I think by this point in the review (yes, the very start of me actually writing) you’ll already have a good idea of whether this book sounds like it’s going to be exactly your thing or not. For me, it was an instant YES – I’m always on the lookout for fantasy that has all the classic vibes but extremely low stakes, because I love a quiet, personal story. Let me tell you, I was not disappointed in this one bit. It’s exactly what it promises: a slice-of-life book that’s as cosy and comforting as a cinnamon bun and a hot cup of tea (I would say coffee, to stay on theme, but I can’t stand the stuff myself!).

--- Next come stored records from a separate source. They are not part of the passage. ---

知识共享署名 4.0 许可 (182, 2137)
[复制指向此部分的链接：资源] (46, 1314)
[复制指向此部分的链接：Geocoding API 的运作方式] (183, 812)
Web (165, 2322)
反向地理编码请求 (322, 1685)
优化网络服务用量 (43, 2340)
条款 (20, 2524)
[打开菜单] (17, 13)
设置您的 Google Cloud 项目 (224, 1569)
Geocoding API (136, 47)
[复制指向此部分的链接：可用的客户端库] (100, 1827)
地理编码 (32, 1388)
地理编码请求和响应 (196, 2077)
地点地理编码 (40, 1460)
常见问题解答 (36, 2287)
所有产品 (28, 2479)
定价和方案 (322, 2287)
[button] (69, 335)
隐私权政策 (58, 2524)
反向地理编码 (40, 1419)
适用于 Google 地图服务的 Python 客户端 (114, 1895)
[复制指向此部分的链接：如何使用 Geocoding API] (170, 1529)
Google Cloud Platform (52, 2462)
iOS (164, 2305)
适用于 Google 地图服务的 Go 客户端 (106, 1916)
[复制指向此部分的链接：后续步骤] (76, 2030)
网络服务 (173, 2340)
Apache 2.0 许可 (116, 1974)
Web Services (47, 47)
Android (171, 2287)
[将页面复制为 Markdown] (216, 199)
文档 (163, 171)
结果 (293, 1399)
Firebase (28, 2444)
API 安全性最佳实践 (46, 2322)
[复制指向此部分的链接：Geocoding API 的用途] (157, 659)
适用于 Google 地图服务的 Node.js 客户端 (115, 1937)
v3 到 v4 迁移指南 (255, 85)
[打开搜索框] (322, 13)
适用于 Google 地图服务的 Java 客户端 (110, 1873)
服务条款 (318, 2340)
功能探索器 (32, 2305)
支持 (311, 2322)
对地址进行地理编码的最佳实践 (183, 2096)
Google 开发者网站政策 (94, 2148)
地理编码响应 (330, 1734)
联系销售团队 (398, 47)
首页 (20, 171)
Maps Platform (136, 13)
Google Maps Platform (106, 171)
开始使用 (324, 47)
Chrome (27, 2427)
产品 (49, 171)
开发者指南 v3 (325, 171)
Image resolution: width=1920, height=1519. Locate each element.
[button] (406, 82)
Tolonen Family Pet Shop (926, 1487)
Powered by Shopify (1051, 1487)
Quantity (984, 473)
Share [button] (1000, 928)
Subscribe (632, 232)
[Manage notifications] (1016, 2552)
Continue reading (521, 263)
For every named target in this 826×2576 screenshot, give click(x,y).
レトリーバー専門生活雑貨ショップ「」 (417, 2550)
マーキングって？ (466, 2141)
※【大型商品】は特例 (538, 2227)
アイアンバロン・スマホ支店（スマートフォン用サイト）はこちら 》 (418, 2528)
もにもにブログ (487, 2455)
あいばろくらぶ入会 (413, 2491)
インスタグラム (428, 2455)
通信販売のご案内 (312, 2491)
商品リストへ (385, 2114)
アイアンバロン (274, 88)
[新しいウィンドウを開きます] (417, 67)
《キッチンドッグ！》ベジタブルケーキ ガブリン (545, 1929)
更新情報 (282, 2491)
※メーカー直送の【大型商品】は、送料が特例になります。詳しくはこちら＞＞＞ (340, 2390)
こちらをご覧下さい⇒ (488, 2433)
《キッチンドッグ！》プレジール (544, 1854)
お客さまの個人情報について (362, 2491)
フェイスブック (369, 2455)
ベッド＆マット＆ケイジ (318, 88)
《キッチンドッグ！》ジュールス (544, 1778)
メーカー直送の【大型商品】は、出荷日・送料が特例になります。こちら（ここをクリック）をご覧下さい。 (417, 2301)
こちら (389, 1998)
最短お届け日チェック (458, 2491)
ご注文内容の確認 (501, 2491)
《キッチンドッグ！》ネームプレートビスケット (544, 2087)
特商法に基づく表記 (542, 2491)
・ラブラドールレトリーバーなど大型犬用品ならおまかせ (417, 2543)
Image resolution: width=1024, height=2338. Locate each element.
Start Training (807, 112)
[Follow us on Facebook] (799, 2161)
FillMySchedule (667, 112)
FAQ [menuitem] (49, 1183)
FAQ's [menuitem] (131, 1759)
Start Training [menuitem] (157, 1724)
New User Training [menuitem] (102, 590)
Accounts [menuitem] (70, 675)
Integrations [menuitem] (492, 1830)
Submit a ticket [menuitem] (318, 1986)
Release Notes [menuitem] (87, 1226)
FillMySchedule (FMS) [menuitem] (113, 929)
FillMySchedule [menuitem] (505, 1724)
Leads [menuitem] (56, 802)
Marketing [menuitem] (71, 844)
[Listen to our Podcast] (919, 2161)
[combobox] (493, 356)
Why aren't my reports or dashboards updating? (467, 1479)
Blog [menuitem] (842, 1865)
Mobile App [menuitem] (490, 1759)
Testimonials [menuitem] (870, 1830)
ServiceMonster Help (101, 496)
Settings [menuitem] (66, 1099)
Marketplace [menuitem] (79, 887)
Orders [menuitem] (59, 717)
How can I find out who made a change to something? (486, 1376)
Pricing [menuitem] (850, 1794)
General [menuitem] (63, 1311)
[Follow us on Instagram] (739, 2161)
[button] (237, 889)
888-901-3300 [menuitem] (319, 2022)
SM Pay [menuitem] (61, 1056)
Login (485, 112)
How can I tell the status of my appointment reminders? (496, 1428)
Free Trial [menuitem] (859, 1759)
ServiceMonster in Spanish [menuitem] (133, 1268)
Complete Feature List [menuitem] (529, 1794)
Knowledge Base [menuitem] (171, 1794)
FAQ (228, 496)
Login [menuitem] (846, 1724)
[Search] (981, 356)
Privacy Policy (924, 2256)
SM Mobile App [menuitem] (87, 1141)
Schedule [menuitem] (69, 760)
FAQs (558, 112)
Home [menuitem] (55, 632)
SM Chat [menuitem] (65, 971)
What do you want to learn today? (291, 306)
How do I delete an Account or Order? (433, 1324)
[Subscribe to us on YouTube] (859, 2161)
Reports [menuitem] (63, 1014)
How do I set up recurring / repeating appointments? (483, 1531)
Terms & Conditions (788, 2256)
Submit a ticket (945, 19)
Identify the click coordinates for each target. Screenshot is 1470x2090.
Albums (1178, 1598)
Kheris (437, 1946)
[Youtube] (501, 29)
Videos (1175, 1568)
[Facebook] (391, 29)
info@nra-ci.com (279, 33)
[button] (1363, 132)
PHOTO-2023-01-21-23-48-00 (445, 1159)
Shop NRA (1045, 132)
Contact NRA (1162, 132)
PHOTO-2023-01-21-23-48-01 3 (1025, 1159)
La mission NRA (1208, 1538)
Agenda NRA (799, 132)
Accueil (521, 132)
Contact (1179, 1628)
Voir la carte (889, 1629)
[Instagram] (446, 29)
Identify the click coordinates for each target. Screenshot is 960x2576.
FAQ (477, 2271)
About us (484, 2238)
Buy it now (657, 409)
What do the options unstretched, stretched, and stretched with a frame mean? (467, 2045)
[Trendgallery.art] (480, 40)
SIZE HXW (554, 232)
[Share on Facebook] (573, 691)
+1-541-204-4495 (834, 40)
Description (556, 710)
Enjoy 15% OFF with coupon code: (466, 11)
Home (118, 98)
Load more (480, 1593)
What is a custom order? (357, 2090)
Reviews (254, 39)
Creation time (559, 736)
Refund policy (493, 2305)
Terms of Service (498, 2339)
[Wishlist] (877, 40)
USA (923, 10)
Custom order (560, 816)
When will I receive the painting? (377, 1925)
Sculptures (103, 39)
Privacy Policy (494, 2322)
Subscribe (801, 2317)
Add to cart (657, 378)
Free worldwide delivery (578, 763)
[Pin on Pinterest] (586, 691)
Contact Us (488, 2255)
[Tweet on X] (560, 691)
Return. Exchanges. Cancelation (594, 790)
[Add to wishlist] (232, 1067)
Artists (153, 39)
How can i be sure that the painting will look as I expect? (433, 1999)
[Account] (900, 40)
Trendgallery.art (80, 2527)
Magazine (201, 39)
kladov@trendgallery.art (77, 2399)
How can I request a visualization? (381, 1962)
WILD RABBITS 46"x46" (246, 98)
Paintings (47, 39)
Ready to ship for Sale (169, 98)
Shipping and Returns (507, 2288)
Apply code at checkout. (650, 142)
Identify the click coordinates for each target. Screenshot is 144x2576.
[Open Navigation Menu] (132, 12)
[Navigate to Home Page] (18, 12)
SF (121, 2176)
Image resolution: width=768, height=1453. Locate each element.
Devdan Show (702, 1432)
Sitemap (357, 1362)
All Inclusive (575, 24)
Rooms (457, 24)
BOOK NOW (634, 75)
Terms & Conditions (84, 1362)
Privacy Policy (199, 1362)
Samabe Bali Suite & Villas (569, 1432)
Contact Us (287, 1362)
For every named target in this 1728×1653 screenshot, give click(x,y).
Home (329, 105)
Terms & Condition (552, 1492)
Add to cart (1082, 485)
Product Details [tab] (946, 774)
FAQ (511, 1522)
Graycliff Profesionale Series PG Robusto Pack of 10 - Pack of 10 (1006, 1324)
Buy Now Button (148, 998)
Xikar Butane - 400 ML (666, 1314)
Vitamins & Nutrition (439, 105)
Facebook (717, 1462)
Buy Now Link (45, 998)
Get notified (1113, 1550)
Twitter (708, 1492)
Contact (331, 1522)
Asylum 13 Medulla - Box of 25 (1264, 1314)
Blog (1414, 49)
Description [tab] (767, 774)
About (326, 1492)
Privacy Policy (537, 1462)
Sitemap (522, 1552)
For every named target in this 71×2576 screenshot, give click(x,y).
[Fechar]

This is a character-focused story, of course, and the characters are what really make it work so well. Viv, the ex-adventurer orc, is a really likeable protagonist; it’s easy to connect with her mix of straightforward practicality and secret dreams. There’s a sort of ripple of quiet humour in Viv’s point of view that keeps the book just shy of being ‘comic’, exactly, but makes it feel very warm and friendly – I could absolutely see myself visiting the shop and being welcomed by her. I also really liked that she does bear the marks of her previous life, both physically and mentally, and part of her journey is just learning how to be herself again after stuffing herself in a box for so long. It’s a theme that is repeated in most of the characters we meet, the idea that people can be something more than they first appear, that sometimes you have to step outside your comfort zone to find something that’s actually a lot more comfortable when you get there. I don’t usually make notes on books as I read, but early on in the book there’s a line that seemed to put the mission statement of this book so simply that I made sure to write it down: “Things don’t have to stay as what they started out as”. Succubus Tandri, nervous bard Pendry, gruff workman Cal, and even tiny baker rattkin Thimble all need to accept a little bit of change in order to grow.
It’s a beautiful theme that manages to avoid being cheesy at any point in the book, which is an incredible feat for a story so centred around finding yourself, making friends, and realising what’s truly important to yourself – it could so easily have veered into unbelievable sweetness, but it never does, sticking very close to a realistically-paced progression. It’s full of kindness and respect and people working hard to be decent. This means that all the warmth and emotional payoff feels realistically won, so whenever Viv or one of the other characters has something good happen, it’s easy to feel like they deserve it, because we’ve seen the work. The group grow together into a wonderful found family; there’s a smidgen of romance, which I loved, but it’s very light, and the focus is almost fully on community and friendship. There are darker elements to it, but nothing that breaks the general feel-good attitude – just enough to season it all into feeling believable and adding some mild peril.
It’s also just sheer fun! Seeing Viv build her coffee shop from the ground up is as satisfying as any home renovation reality programme, and you really get a sense of the town and the world around the shop even though the actual worldbuilding is done lightly. I was amused by the exoticness of coffee and the reactions of the townsfolk to this new weird ‘bean water’, plus the invention of various baked goods, which is all described with that perfect little twist of humour. It actually kind of feels like a rest episode in a tabletop game run by that one friend who always makes you laugh. It’s just a good time, honestly. I read the whole thing in a day because it was just too much fun to stop.
By this point in the review (yes, the very end) you should absolutely be ready to go and buy yourself a copy of this. It was exactly what I needed to read and I suspect that will be true for a lot of people! Gorgeous, fun stuff – adult fantasy with a middle grade loveliness, perfect for fans of Stephanie Burgis and the lighter side of T Kingfisher. Five out of five cats, obviously!